Note how the framing accepts the GOP's version of reality: The "president's reluctance to call the attacks terrorism" is presented as a fact that the Republicans are offering an interpretation of (that it's a sign of incompetent policy), and the president's now month-old remarks are identified as a "new explanation."
CBS then played the debate exchange, followed by Obama's actual Rose Garden statement (9/13/12):
No acts of terror will ever shake the resolve of this great nation,
alter that character or eclipse the light of the values that we stand for.
Then Crawford editorializes:
But with that statement, Mr. Obama didn't directly say the Libya attack qualified as one of those acts of terror. Earlier in his remarks, he seemed to suggest the attacks instead were triggered by an anti-Muslim video.
It's true that Obama didn't say, "No act of terror, like the one in Benghazi, will ever shake the resolve of this great nation." One might just as easily observe that Franklin Roosevelt did not begin his famous speech, "December 7, 1941–a date that will live in infamy because of the attack on Pearl Harbor."
More than likely, though, Roosevelt expected us to assume that the date would live in infamy because of the Japanese attack, since that was the whole reason he was giving the speech in the first place.

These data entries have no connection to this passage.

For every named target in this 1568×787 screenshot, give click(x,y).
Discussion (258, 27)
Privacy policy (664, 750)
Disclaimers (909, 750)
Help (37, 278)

The second part of that paragraph made the strangely common media argument that suggesting that the Benghazi violence was motivated by outrage over the Muhammad video (which is what the people who carried out the violence said when they were asked by the New York Times) implies that you think that the violence was not terrorism–as if terrorists can't be outraged by a video, I guess. It's not an argument that bears a lot of thinking about.
Here's a thought experiment: Imagine that for some reason it was considered a political liability to have claimed that the Benghazi attack was terrorism. In the debate, Romney accuses Obama of having called it an "act of terror," and Obama denies it. Do you think CBS Evening News, or anyone else, would be running segments explaining that while Obama used the phrase in his statement about the attack, he didn't explicitly say he was talking about the attack in that sentence? That would be no more peculiar than the segment CBS actually ran.
Now, many Republicans say they think that Romney missed a real opportunity last night to forcefully challenge Crowley and the president over what they say, Scott, is a new timeline that just doesn't square with the facts.
She began with Republican spin and ended up with Republican spin. At least she's consistent.